The story Caana, the Sky Palace, and the war that humbled Tikal
Caracol was the political and economic capital of one of the largest Maya kingdoms of the Classic Period. At its peak around 700 AD it sprawled over 200 square kilometers and supported roughly 100,000 people — more than the entire current population of Belize City. The marquee structure is Caana, "Sky Palace," a single stepped platform crowned by three temples that rises 43 meters (140 feet). It remains the tallest man-made structure in the country, and you can climb it to the top.
The site's defining moment is carved into Stela 3: in AD 562 Caracol defeated its great rival Tikal in battle, then dominated regional politics for over a century. Decades of excavation by the Belize Archaeological Project since 1985 have turned its 18 stelae and hundreds of inscriptions into a key to decoding Maya hieroglyphic writing.
What makes a visit different is the setting.

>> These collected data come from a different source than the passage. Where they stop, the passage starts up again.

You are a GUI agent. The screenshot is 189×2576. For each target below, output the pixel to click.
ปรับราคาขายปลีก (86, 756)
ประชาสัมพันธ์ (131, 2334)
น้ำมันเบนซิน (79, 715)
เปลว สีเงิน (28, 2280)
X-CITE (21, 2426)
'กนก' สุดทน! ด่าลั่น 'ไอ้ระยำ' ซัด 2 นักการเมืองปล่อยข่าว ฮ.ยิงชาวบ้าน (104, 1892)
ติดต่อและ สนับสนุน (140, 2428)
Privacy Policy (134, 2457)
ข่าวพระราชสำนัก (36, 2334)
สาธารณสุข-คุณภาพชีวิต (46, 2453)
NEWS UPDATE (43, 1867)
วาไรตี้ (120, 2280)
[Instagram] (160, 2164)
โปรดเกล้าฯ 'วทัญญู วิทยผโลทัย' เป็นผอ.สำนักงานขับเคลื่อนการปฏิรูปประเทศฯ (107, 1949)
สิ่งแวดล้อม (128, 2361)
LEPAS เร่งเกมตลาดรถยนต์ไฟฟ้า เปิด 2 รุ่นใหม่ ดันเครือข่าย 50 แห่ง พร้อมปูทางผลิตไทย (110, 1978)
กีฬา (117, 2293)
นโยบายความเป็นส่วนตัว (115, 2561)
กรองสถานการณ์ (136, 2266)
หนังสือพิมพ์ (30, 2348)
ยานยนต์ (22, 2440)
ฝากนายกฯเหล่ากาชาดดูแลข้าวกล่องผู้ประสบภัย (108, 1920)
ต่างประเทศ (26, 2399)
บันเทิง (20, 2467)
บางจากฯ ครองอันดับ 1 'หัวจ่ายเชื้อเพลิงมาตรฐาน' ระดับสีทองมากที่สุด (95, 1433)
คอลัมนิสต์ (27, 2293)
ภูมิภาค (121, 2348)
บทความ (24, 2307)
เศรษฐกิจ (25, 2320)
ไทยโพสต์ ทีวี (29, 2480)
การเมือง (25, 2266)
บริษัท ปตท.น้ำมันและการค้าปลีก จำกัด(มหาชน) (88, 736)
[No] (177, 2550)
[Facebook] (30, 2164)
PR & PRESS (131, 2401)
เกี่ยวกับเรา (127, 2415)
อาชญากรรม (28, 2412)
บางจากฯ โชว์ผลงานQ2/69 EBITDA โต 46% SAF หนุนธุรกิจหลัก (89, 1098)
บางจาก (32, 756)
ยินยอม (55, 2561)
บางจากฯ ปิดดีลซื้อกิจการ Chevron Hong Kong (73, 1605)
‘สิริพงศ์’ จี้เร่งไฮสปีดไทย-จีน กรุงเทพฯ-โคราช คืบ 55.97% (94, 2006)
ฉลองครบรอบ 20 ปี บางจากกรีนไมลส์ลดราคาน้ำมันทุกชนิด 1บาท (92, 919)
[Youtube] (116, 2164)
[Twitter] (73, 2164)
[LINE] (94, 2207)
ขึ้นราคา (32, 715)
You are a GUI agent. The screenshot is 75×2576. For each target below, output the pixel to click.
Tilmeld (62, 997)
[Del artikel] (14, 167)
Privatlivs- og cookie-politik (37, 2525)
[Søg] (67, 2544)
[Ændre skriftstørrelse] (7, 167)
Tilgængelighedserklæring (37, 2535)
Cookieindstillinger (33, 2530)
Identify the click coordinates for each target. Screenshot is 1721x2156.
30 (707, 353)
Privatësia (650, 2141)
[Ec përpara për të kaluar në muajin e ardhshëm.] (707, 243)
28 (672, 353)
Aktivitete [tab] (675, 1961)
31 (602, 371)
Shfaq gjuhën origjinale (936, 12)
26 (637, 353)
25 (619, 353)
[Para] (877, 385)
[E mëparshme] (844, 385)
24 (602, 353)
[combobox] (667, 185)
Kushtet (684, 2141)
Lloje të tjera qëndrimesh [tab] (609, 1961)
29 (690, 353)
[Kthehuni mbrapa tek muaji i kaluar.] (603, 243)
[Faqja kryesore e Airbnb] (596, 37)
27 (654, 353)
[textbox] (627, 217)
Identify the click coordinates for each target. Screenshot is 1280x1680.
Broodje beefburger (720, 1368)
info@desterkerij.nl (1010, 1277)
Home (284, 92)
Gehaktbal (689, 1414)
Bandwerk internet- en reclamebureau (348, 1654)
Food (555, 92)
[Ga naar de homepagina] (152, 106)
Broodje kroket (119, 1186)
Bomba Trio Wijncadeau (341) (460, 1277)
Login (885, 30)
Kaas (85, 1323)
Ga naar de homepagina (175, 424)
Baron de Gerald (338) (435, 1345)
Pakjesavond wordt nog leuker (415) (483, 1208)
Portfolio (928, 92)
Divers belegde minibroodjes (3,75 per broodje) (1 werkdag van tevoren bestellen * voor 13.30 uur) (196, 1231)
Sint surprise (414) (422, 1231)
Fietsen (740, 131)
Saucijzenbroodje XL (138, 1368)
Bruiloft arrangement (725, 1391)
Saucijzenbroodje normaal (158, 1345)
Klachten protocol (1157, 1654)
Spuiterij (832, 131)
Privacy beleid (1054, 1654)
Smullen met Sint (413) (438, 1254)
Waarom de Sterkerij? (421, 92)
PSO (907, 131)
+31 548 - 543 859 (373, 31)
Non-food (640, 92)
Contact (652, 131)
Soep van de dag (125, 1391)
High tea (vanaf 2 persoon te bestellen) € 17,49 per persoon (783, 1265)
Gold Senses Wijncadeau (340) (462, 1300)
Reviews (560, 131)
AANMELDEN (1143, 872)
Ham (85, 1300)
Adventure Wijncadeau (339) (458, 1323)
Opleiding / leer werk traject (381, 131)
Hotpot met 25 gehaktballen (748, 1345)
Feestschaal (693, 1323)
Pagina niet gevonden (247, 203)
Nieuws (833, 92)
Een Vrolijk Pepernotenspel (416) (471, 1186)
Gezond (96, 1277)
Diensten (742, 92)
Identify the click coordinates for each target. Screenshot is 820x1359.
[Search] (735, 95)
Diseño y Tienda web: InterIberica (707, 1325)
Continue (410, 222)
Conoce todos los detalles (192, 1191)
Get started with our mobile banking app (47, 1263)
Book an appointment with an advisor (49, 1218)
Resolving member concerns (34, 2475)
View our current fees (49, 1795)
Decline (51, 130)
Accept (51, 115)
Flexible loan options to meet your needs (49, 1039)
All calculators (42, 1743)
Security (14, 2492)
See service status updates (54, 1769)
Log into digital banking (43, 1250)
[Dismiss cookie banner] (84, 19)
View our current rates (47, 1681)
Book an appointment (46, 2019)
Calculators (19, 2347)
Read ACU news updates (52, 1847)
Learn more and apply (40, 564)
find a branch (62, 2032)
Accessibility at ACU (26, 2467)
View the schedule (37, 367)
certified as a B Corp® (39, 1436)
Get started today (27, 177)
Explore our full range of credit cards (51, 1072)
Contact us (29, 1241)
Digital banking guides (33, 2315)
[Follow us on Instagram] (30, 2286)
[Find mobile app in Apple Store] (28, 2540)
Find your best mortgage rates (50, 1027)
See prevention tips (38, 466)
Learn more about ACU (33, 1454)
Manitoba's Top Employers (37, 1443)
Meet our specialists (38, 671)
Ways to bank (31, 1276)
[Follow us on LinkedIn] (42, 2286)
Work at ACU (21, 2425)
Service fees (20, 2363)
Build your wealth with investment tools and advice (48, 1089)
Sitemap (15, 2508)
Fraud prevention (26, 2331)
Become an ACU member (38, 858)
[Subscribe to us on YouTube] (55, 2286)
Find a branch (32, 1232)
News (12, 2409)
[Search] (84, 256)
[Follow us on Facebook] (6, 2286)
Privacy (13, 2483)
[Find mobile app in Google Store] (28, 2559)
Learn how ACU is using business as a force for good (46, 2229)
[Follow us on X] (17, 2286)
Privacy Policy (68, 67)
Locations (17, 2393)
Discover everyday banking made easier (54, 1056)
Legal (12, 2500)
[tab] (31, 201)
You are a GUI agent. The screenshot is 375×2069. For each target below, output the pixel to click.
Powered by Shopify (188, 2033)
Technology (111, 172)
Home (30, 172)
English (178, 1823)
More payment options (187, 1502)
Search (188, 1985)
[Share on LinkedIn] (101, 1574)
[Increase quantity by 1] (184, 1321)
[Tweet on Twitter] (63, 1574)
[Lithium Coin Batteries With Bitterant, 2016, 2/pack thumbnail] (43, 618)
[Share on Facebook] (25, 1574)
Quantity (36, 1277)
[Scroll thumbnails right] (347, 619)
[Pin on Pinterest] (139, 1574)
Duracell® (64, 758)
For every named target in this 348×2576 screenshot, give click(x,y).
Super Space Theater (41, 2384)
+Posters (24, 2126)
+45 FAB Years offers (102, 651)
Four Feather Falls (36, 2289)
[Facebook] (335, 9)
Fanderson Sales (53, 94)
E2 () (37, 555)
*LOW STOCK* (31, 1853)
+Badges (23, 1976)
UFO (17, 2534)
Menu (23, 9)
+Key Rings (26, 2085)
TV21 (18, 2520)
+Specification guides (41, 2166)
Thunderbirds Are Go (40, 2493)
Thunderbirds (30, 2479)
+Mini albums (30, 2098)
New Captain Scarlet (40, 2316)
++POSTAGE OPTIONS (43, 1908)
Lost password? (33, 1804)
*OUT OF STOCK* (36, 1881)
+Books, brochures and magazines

Caracol sits deep in the Chiquibul Forest Reserve near the Guatemala border, and almost no one comes — about 15,000 visitors a year against 60,000-plus at Xunantunich. You climb 226-plus identified structures' worth of ruins in near solitude, with jungle canopy in every direction from the top of Caana.
Caana still rises 43 meters out of the Chiquibul jungle — the tallest man-made structure in Belize, more than a thousand years after the last stone was set.